World News

Historic but not enough? Colombia’s Gustavo Petro defends cocaine seizures 

14 April 2026
This content originally appeared on Al Jazeera.

Bogota, Colombia – On November 20, 2025, Colombian police burst into a shipping container in Buenaventura, Colombia’s largest port on the Pacific Coast, foiling a scheme to smuggle 14 tonnes of cocaine, valued at $390m.

It was the Colombian police’s largest cocaine seizure in a decade — and a sign of Colombian President Gustavo Petro’s ramped-up campaign to intercept drugs.

Since taking office last year, United States President Donald Trump has repeatedly accused Petro of doing “nothing” to stop the flow of cocaine, resulting in Colombia’s decertification as an ally in the "war on drugs".
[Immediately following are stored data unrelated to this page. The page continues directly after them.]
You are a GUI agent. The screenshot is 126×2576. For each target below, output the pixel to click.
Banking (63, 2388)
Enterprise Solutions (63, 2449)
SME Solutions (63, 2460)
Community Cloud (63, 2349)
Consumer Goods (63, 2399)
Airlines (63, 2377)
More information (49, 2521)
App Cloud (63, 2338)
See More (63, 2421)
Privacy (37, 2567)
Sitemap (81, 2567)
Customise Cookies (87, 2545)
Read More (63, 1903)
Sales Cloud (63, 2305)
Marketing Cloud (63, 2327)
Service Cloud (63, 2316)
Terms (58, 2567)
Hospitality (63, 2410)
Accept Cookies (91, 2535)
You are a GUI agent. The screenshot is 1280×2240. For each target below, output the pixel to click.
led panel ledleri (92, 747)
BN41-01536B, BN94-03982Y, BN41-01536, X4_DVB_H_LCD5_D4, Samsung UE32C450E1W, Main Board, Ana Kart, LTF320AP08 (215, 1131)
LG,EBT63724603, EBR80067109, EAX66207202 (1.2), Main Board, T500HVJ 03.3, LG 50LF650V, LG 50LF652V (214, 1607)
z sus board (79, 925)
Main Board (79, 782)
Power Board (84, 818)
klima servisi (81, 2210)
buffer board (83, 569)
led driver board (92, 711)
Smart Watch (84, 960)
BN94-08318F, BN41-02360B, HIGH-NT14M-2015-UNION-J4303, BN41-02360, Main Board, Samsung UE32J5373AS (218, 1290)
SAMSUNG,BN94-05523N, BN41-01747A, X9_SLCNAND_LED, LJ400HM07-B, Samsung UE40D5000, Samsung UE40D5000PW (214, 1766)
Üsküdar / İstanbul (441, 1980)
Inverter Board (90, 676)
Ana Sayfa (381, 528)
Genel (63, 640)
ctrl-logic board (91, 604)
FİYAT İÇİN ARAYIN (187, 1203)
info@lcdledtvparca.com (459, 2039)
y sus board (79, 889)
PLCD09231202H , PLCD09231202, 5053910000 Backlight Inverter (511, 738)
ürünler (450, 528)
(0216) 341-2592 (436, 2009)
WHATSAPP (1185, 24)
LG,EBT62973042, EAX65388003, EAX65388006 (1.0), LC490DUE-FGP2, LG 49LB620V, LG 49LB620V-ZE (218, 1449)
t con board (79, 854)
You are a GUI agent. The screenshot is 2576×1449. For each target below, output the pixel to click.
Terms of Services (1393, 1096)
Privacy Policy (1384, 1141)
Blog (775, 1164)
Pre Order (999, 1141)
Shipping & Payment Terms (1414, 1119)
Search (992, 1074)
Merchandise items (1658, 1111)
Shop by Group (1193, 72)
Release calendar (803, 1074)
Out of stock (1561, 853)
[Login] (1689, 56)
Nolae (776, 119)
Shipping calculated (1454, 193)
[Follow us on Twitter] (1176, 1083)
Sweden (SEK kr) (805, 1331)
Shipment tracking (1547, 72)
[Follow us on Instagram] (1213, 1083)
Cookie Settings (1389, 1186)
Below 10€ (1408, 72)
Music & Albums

But in the final months of his term, Petro is on a campaign to prove that his policy does work, in part by pointing to record cocaine seizures.

“We can say it proudly: We are the government that has seized the most cocaine in the history of the world,” said Petro at a cabinet meeting in January.

Though he took office in 2022 with a call to end the US-led "war on drugs", Petro has since adopted a modified version of it, placing a greater focus on human rights.

He has cut back on the forced removal of coca — the leafy crop that is used to produce cocaine — arguing that it unfairly targets poor farmers. His administration is negotiating with drug-trafficking groups in the hope of reaching deals that reduce violence. And his administration has petitioned the United Nations to decriminalise coca, citing its traditional uses among Indigenous peoples across the Andes region.

But even as he tries to shift away from prohibitionist tactics, Petro has kept interdiction — the process of intercepting and seizing illicit drugs before they reach their destination — as a pillar of his strategy.

Now, Colombia is seizing more cocaine than ever. In 2025 alone, authorities confiscated a historic 985 tonnes of cocaine, almost four times the weight of the Statue of Liberty.

Still, experts caution that, even with record seizures, Petro has yet to quell tensions with the US.

“I think Petro’s reasoning was: ‘I’ll seize large quantities so the United States won’t pressure me over not eradicating crops.’ But it didn’t work out for him,” said Ana Maria Rueda, a drug policy expert at the Foundation Ideas for Peace, a Colombian research institute.

The numbers themselves may be misleading. Michael Weintraub, the director of the Center for Drug and Safety Studies (CESED) at Bogota’s Andes University, is among those who believe the size of the seizures alone does not equal success.

“ It is a very convenient talking point,” Weintraub said. “But I think we should ask ourselves whether this strategy makes sense.”